Le corps a été transporté à Jakarta pour y être examiné et formellement identifié. Une précaution indispensable car la mort de Noordin Top avait déjà été annoncée, par erreur, par les médias indonésiens lors d'une précédente opération policière menée en août. Cette fois, a assuré le chef de la police indonésienne, il n'y a pas eu de confusion... mais les résultats de l'identification n'ont pas encore été dévoilés.

Le spectre de l'attentat de Bali

De nationalité malaisienne, Noordin Top, 41 ans, est considéré comme l'un des "cerveaux" de la vague d'attentats attribués au réseau Jemaah Islamiyah ayant frappé l'Indonésie au début de la décennie. Le plus meurtrier avait tué 202 personnes, pour la plupart des touristes, sur l'île de Bali en 2002. Après quatre années de calme, la traque du Malaisien avait repris de plus belle après le double-attentat suicide qui a fait neuf morts, dont les deux kamikazes et six étrangers, dans les hôtels Marriott et Ritz Carlton de Jakarta le 17 juillet. Depuis lors, la police a démantelé une partie de son réseau, tuant trois militants et interpellant notamment un religieux soupçonné d'avoir organisé le financement des attentats.

La confirmation de cette disparition, mais aussi de la mort des complices de "l'ennemi public n°1", porterait un rude coup au réseau terroriste organisé par le Malaisien. Selon un expert du terrorisme en Asie du Sud-Est, les proches de Noordin Mohammed Top, Maruto et Urwah, sont respectivement des spécialistes de la fabrication de bombes et du recrutement.

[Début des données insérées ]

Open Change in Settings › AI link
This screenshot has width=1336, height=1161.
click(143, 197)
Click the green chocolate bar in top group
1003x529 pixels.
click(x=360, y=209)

Avant le double attentat de juillet à Jakarta, l'Indonésie avait réussi, ces dernières années, à ne plus apparaître comme un pays à hauts risques terroristes après avoir porté de rudes coups aux mouvements islamistes clandestins avec le soutien des Etats-Unis et de l'Australie. Le recours à la violence est dénoncé par la grande majorité des 235 millions d'habitants du plus grand pays musulman du monde. Mais il est promu par une frange ultra-minoritaire inspirée par l'idéologie salafiste et qui serait financée, selon des experts, par des mouvements du Moyen-Orient.